Letter to Editor

Pleuropericardial Effusion: A Rare Onset of Rheumatoid Arthritis


  • Reyhan Köse Çobanoğlu

Received Date: 20.03.2021 Accepted Date: 25.04.2021 Cyprus J Med Sci 2022;7(3):281-282

Keywords: Pericardial effusion, pleural effusion, rheumatoid arthritis

Dear Editor,

Pulmonary involvement is one of the most common extra-articular findings in rheumatoid arthritis (RA) where parenchymal lung disease and pleural disease are reported to be up to 79% and 50%, respectively.1 Recent data suggests that RA-related autoimmunity may initiate in a mucosal site many years before the onset of joint symptoms, suggesting that the lung is one of these mucosal sites.2 A 68-year-old male patient was admitted with dyspnea and chest pain that had started a week earlier. Lung sounds had decreased on the middle and lower zone of right lung on auscultation and chest X-ray revealed bilateral pulmonary effusion which was more prominent on the right lung. Pleural fluid reached a thickness of 9 cm on the right and 2 cm on the left, sub-segmental atelectasis, septal thickening and pericardial effusion were observed on chest computed tomography. Laboratory tests marked for normocytic anemia (hemoglobin: 9.0 g/dL), leukocytosis [white blood cell (WBC): 16,200/µL] and elevated acute phase reactants, erythrocyte sedimentation rate (ESR): 98 mm/h and C-reactive protein (CRP): 143 mg/dL (normal: 0–5 mg/L). Transthoracic echocardiography showed an ejection fraction of 65%, and a moderate pericardial effusion which measured 14 mm at its widest point.

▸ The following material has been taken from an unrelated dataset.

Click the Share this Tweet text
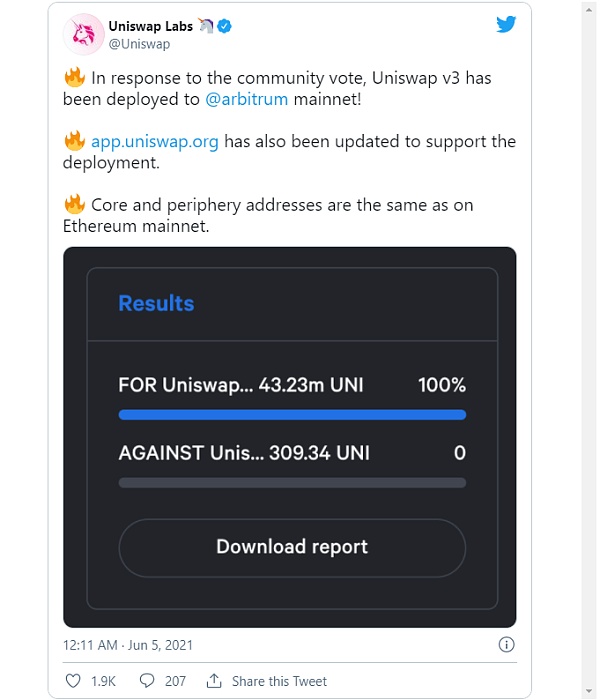This screenshot has width=600, height=700. click(279, 681)
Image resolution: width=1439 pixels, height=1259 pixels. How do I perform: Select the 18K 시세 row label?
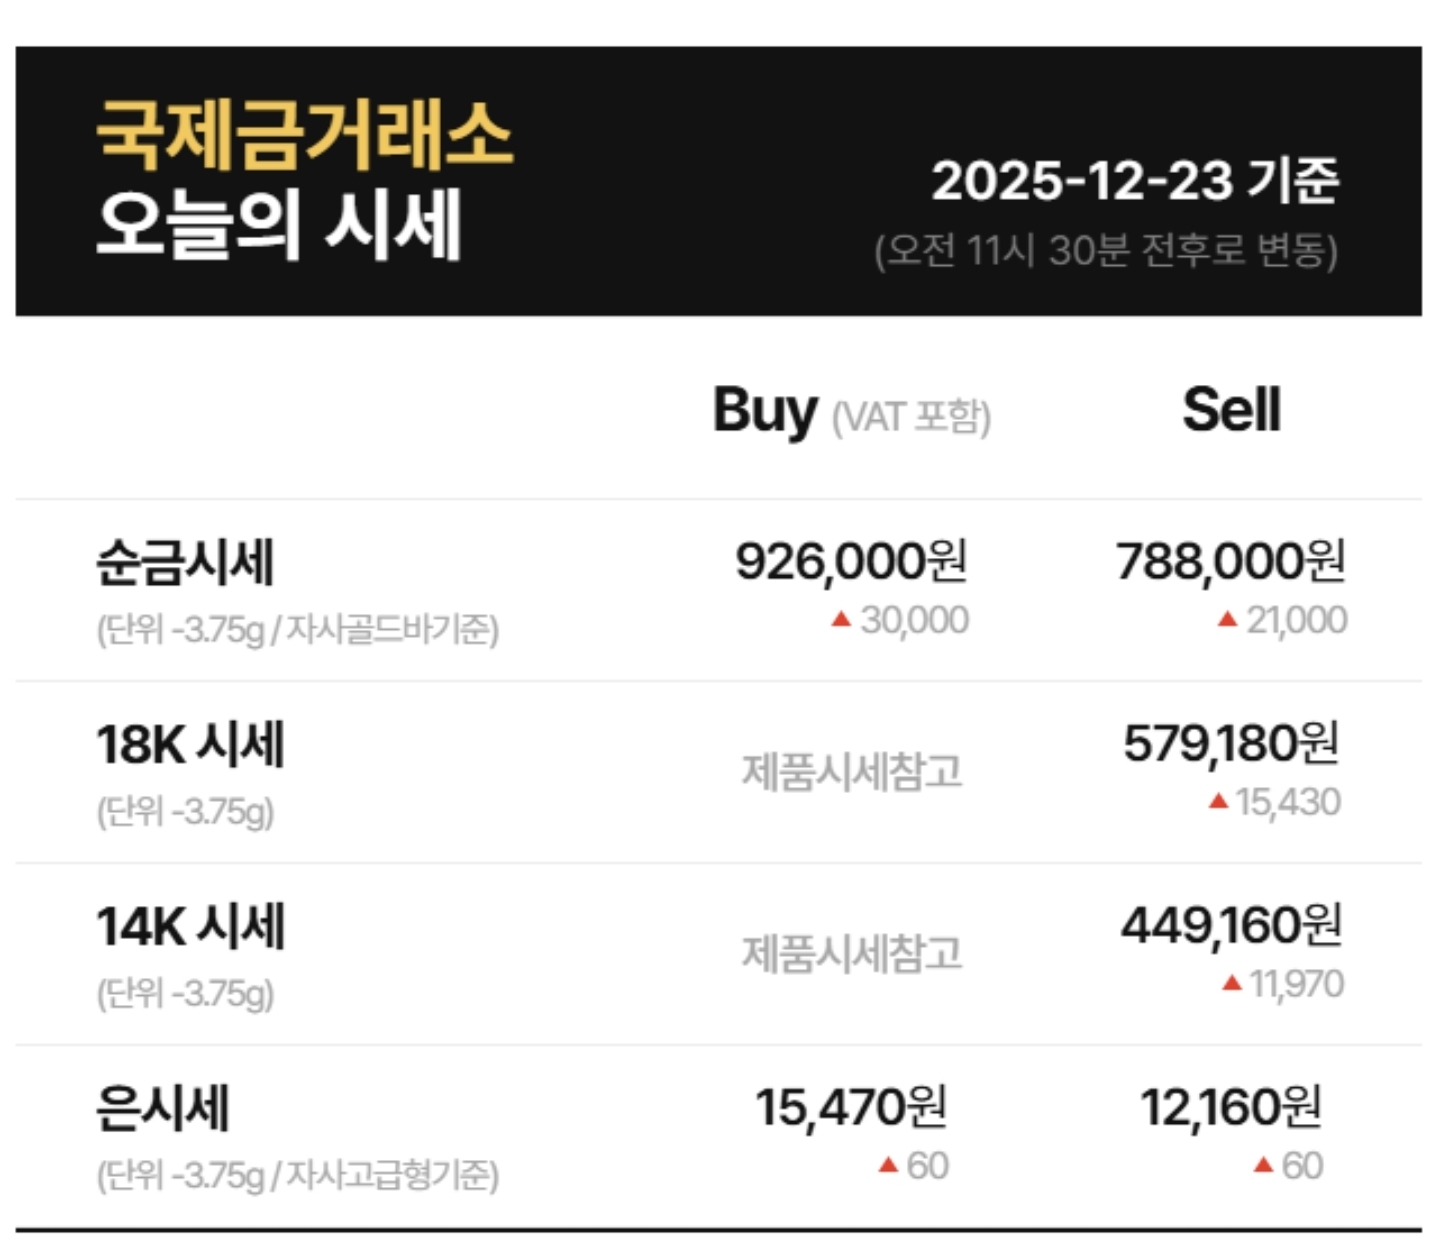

Sputum microscopy, sputum acido-resistant basil and sputum culture tests were negative for the exclusion of tuberculosis and other possible infections. Thoracentesis was performed and pleural fluid was exudative, pleural adenosine deiminase and mycobacterium polymerase chain reaction were negative. In pleural fluid cytology, 60% lymphocytes and 40% polymorphonuclear leukocytes were observed, and no microorganisms or malignant cells were found. ANA was positive at 1/100 titer of chromosomal dense fine speckled (DFS) pattern. Rheumatoid factor (RF) and anti-cyclic citrullinated peptide (anti-CCP) antibody were positive at high titers 108.5 IU/mL (normal: 0–7 IU/mL) and 195.6 U/mL (normal: <4.5 U/mL), respectively. The patient had no previous history of arthritis. Rrheumatologic examination was unremarkable and there were no features on the hand X-ray. Methylprednisolone was initiated (0.5 mg/kg/day) and pleural and pericardial effusion improved on the control chest X-ray and echocardiography. During the one-year follow-up, the patient did not experience any joint symptoms.

RA causes joint erosions and deformities, more frequently in seropositive cases. It is crucial to diagnose and manage the disease in the “opportunity window” in order to prevent irreversible damage.3 In recent years, growing data suggests that RA may originate from mucosal regions such as the respiratory mucosa, gastrointestinal mucosa or even the urogenital mucosa.2 Additionally, extra-articular involvements preceding or occurring without articular manifestations, commonly as interstitial lung disease, have been reported.4 To the best of our knowledge, this case is the first pleuropericardial effusion occurring without articular disease and with positive RA-related autoantibodies. Patients with atypical presentation and those with RF and ACPA positivity, as was the case with our patient, may develop joint findings during follow-up. However, it is an issue of debate as to whether these patients should be classified and managed as RA in the initial period with such extra-articular presentations.


Peer-review: Externally peer-reviewed.


Financial Disclosure: The author declared that this study had received no financial support.